## start INFORMATION SUPPLIED

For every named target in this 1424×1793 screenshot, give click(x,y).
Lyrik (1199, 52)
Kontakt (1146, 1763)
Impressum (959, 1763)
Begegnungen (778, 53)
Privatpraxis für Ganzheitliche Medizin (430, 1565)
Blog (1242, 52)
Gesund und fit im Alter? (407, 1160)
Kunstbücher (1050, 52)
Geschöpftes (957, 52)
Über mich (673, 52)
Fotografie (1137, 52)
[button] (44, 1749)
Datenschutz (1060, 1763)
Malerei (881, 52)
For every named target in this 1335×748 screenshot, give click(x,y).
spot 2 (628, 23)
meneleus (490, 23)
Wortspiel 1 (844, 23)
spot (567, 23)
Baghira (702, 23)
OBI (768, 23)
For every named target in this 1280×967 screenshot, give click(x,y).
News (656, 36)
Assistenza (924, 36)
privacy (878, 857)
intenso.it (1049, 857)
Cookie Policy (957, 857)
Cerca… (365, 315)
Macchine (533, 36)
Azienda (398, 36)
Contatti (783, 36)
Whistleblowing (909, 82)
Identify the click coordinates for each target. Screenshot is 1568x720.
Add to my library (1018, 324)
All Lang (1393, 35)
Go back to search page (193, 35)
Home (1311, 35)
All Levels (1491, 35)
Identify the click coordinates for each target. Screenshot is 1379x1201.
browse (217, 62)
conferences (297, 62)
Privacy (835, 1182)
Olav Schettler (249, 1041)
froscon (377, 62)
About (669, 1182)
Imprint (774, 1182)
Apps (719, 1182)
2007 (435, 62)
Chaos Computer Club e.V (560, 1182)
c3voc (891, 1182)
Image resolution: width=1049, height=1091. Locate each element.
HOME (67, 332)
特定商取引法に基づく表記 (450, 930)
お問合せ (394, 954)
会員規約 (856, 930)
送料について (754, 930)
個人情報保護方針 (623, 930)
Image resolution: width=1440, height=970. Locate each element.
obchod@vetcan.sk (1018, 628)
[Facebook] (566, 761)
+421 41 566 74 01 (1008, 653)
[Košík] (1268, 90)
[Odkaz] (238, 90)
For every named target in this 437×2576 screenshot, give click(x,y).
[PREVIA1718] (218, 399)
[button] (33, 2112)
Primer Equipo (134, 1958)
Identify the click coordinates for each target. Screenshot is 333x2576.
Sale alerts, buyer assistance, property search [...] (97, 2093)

## end INFORMATION SUPPLIED

** WRITTEN TASK **
Rewrite every row above, switching "For every named target" to "For each named target" wherever it occurs and changing nothing else.

** RIGHT ANSWER **
For each named target in this 1424×1793 screenshot, give click(x,y).
Lyrik (1199, 52)
Kontakt (1146, 1763)
Impressum (959, 1763)
Begegnungen (778, 53)
Privatpraxis für Ganzheitliche Medizin (430, 1565)
Blog (1242, 52)
Gesund und fit im Alter? (407, 1160)
Kunstbücher (1050, 52)
Geschöpftes (957, 52)
Über mich (673, 52)
Fotografie (1137, 52)
[button] (44, 1749)
Datenschutz (1060, 1763)
Malerei (881, 52)
For each named target in this 1335×748 screenshot, give click(x,y).
spot 2 (628, 23)
meneleus (490, 23)
Wortspiel 1 (844, 23)
spot (567, 23)
Baghira (702, 23)
OBI (768, 23)
For each named target in this 1280×967 screenshot, give click(x,y).
News (656, 36)
Assistenza (924, 36)
privacy (878, 857)
intenso.it (1049, 857)
Cookie Policy (957, 857)
Cerca… (365, 315)
Macchine (533, 36)
Azienda (398, 36)
Contatti (783, 36)
Whistleblowing (909, 82)
Identify the click coordinates for each target. Screenshot is 1568x720.
Add to my library (1018, 324)
All Lang (1393, 35)
Go back to search page (193, 35)
Home (1311, 35)
All Levels (1491, 35)
Identify the click coordinates for each target. Screenshot is 1379x1201.
browse (217, 62)
conferences (297, 62)
Privacy (835, 1182)
Olav Schettler (249, 1041)
froscon (377, 62)
About (669, 1182)
Imprint (774, 1182)
Apps (719, 1182)
2007 (435, 62)
Chaos Computer Club e.V (560, 1182)
c3voc (891, 1182)
Image resolution: width=1049, height=1091. Locate each element.
HOME (67, 332)
特定商取引法に基づく表記 (450, 930)
お問合せ (394, 954)
会員規約 (856, 930)
送料について (754, 930)
個人情報保護方針 (623, 930)
Image resolution: width=1440, height=970. Locate each element.
obchod@vetcan.sk (1018, 628)
[Facebook] (566, 761)
+421 41 566 74 01 (1008, 653)
[Košík] (1268, 90)
[Odkaz] (238, 90)
For each named target in this 437×2576 screenshot, give click(x,y).
[PREVIA1718] (218, 399)
[button] (33, 2112)
Primer Equipo (134, 1958)
Identify the click coordinates for each target. Screenshot is 333x2576.
Sale alerts, buyer assistance, property search [...] (97, 2093)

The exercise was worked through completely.